ABA moves to press for justice and seek help for victims of human trafficking
The ABA House of Delegates on Monday approved a series of resolutions addressing human trafficking, a key issue for ABA President Laurel G. Bellows.
Bellows told the ABA Journal last summer she finds it shocking that human trafficking doesn’t get more recognition as one of the country’s most serious crime problems. “This is modern-day slavery within the borders of our own country,” Bellows said. Every year “we have approximately 100,000 U.S. citizens who are being forced into labor or sex for the profit of their captors.”
The four resolutions approved by the House, 104F, G, H and I, recommend that:
• Laws and policies should be enacted so that victims of human trafficking are not subject to arrest, prosecution or punishment for prostitution or other crimes that are a direct result of their status. The victims should be provided appropriate protection when there is a threat to safety, and they should be assured that their names won’t be disclosed to the public. They also should be offered housing appropriate for a victim.
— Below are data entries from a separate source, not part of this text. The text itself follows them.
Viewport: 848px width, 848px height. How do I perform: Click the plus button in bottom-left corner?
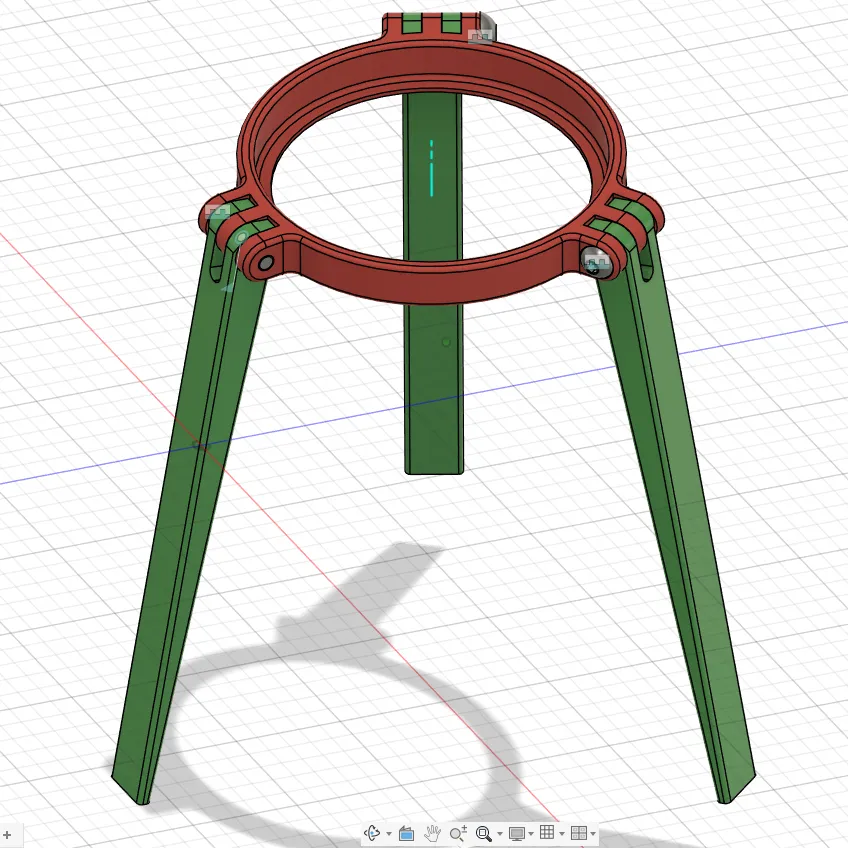(7, 836)
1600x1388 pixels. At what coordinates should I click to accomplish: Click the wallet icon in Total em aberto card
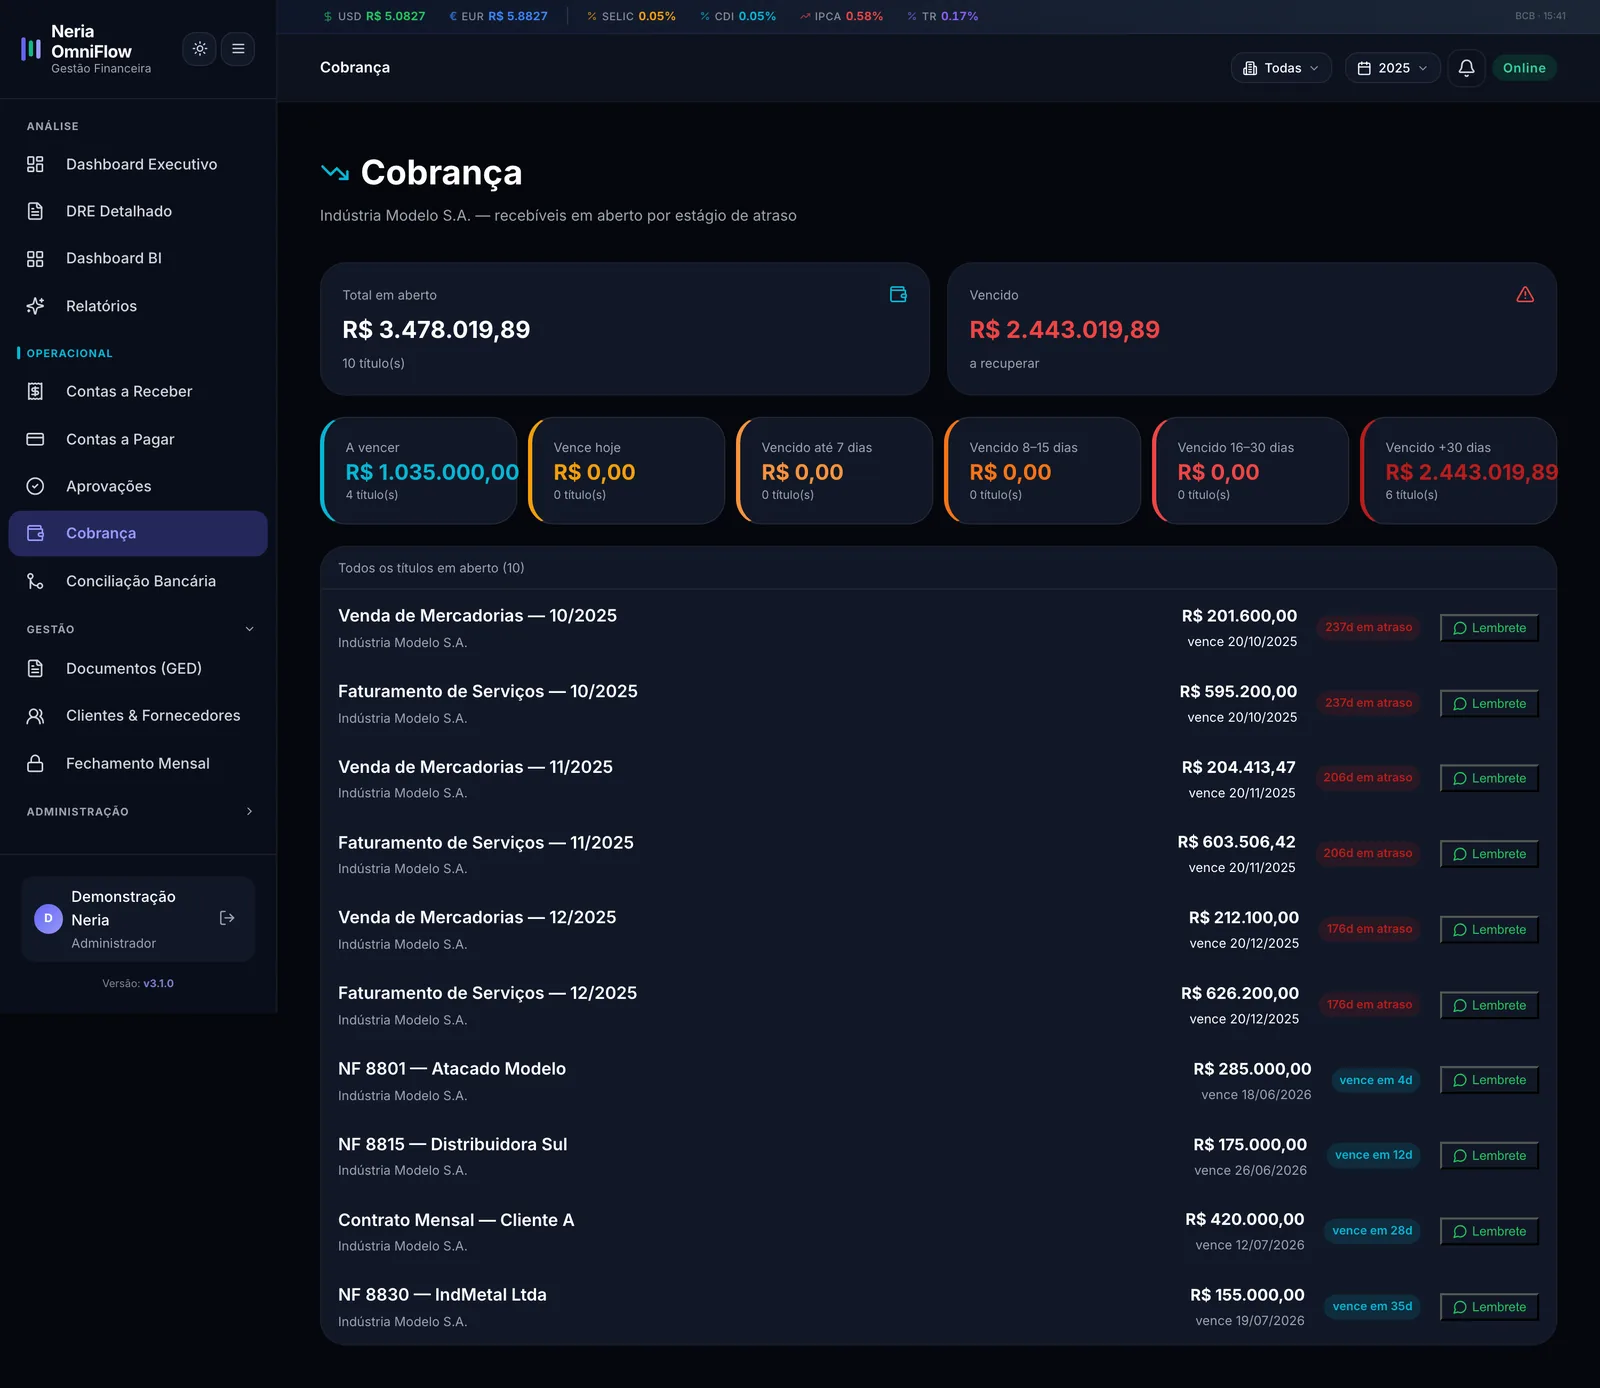click(898, 294)
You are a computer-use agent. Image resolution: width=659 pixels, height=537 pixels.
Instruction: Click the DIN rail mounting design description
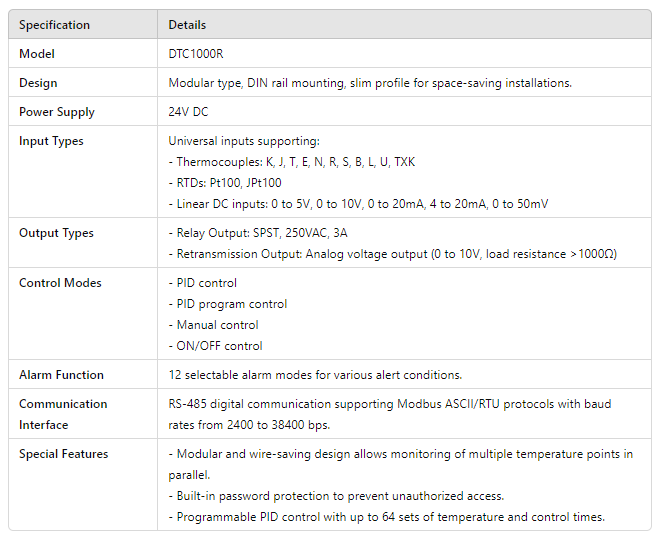(370, 83)
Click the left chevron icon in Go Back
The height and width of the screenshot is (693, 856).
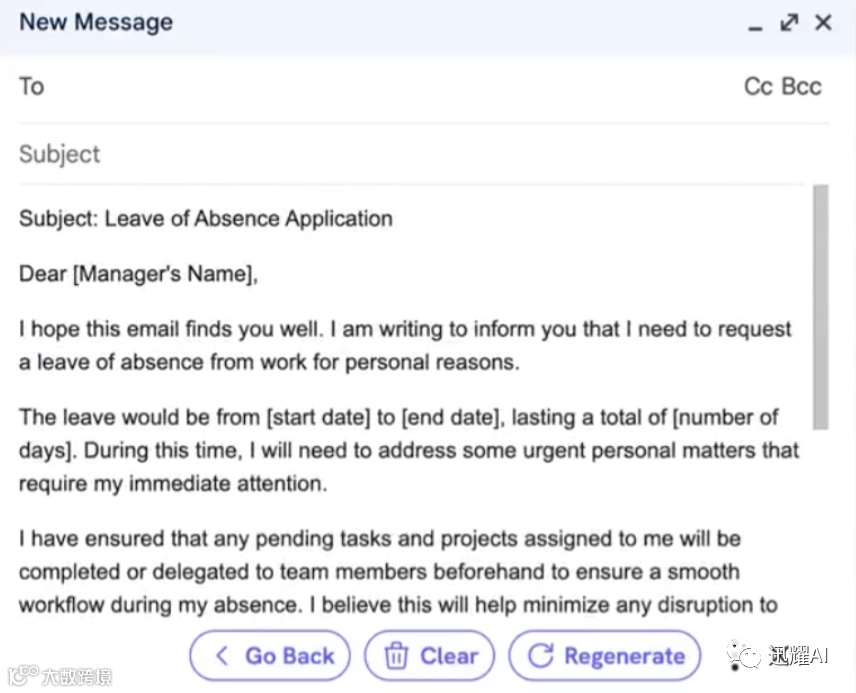click(x=223, y=656)
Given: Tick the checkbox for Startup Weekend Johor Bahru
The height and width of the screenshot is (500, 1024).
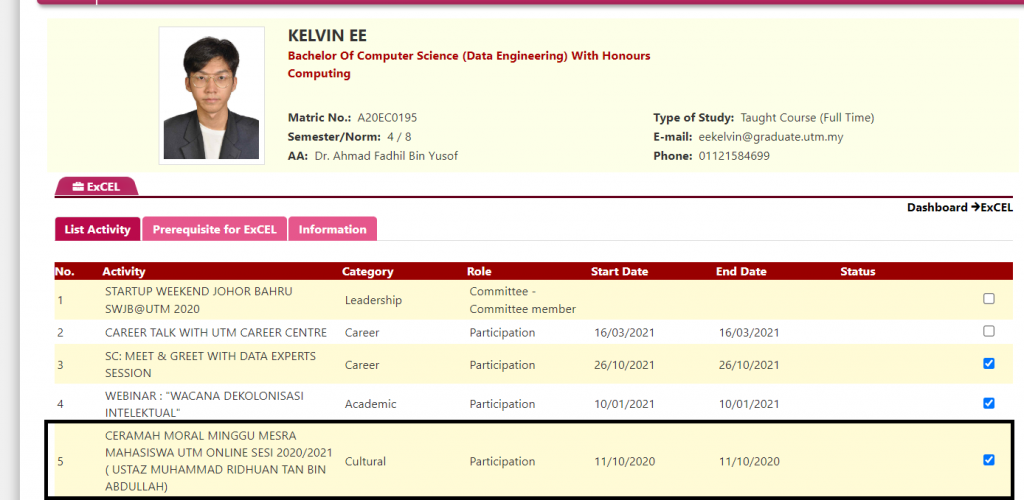Looking at the screenshot, I should pyautogui.click(x=988, y=299).
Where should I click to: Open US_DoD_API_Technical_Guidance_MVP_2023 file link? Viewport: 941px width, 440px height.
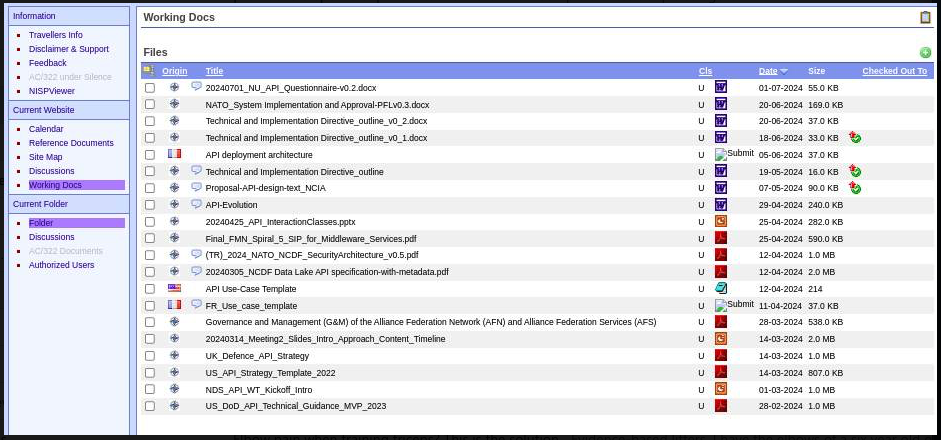pos(295,406)
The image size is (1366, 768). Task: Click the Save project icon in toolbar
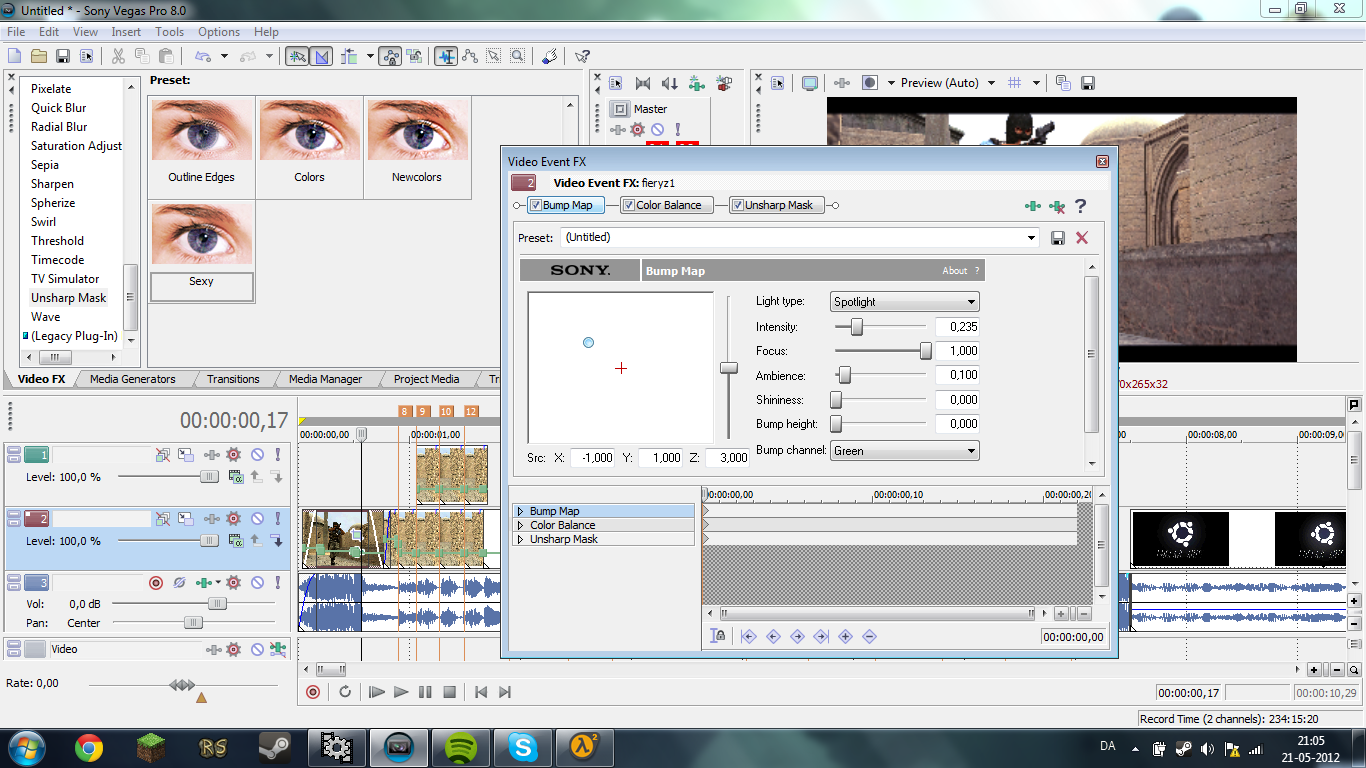tap(62, 57)
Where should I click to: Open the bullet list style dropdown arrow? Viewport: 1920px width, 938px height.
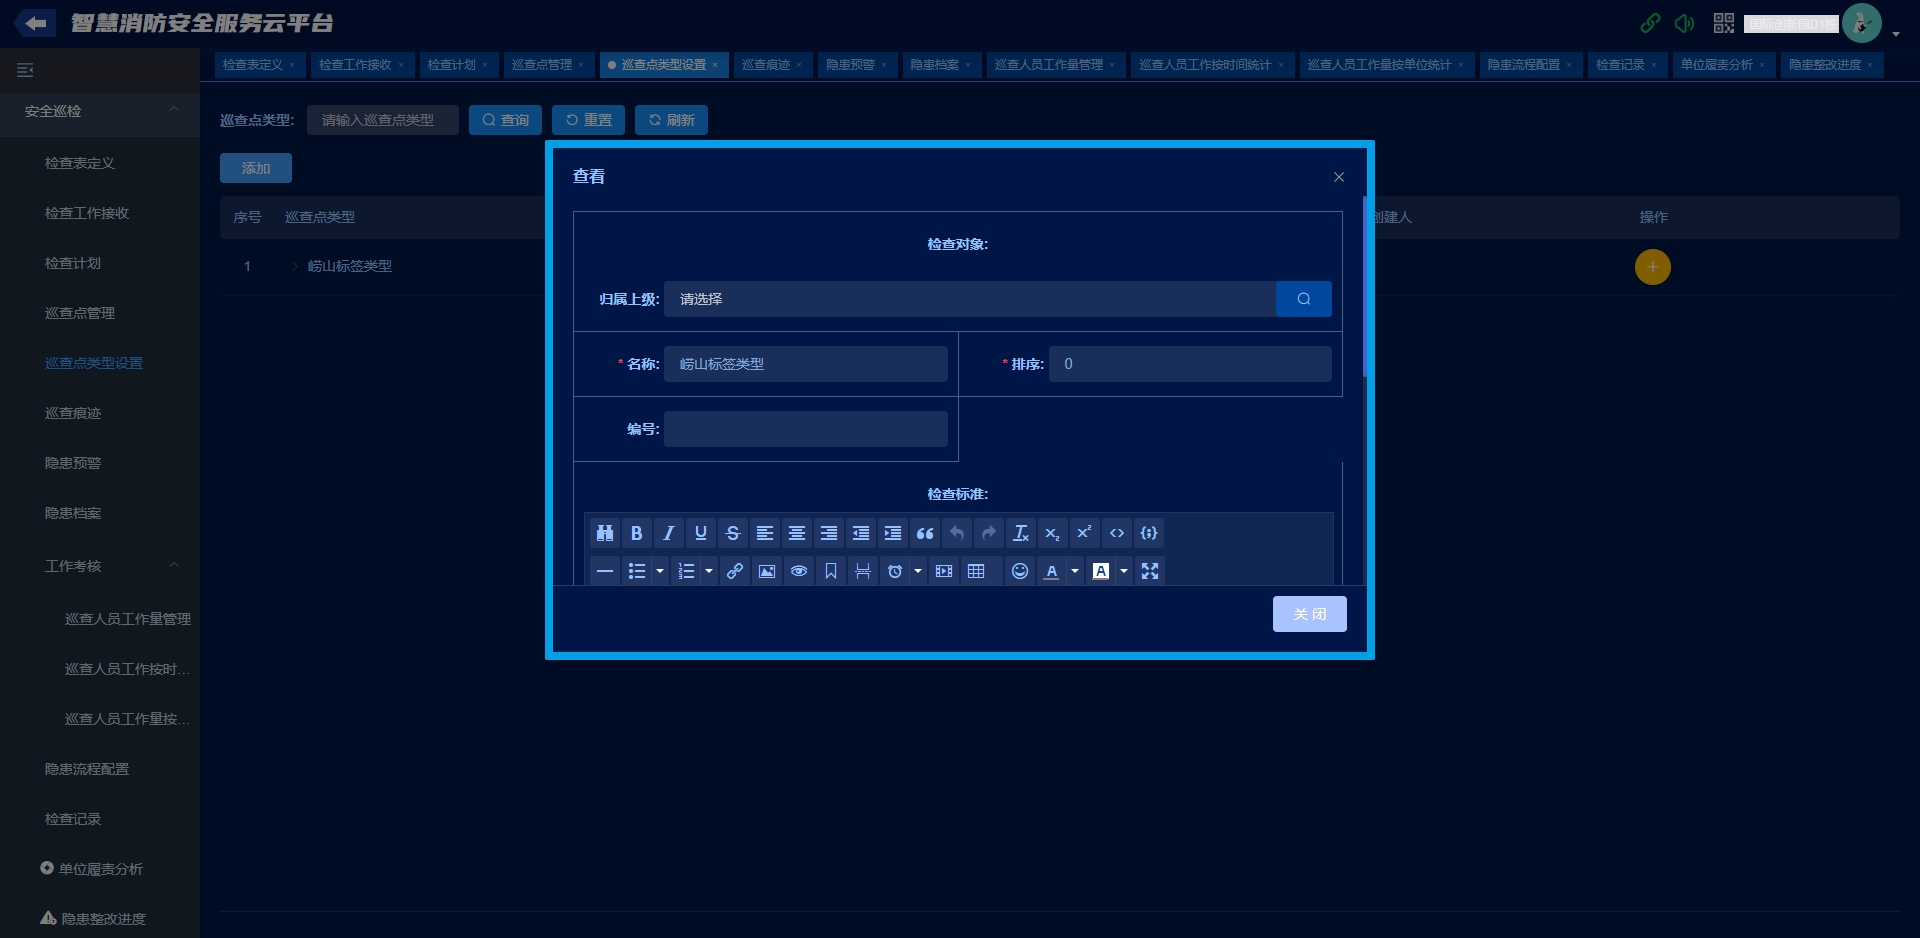coord(660,571)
• Laws should be adopted allowing victims of trafficking who are charged with prostitution or other nonviolent offenses to assert an affirmative defense of being a human trafficking victim.
• Laws should be adopted allowing trafficking victims to vacate criminal convictions involving prostitution and other nonviolent crimes that are a direct result of their victimization.
• Bar associations, working with others with expertise, should develop more training programs to help judges, prosecutors, defense lawyers, civil attorneys, police and immigration officials identify trafficking victims. The training should enable such lawyers and officials to direct victims and their families to agencies that can help. The training would also help lawyers and officials communicate effectively with trafficking victims who have experienced trauma.
Jimmy Goodman of Oklahoma, chair of the ABA Task Force on Human Trafficking, spoke on behalf of the resolutions. Modern day slaves are not shackled through steel chains, he told the ABA House. They are shackled through fear, coercion, beatings, gang rapes, torture and threats. “I request your outrage at the existence of slavery,” he told delegates, in way that is transformed to passion on behalf of the goals of the resolutions.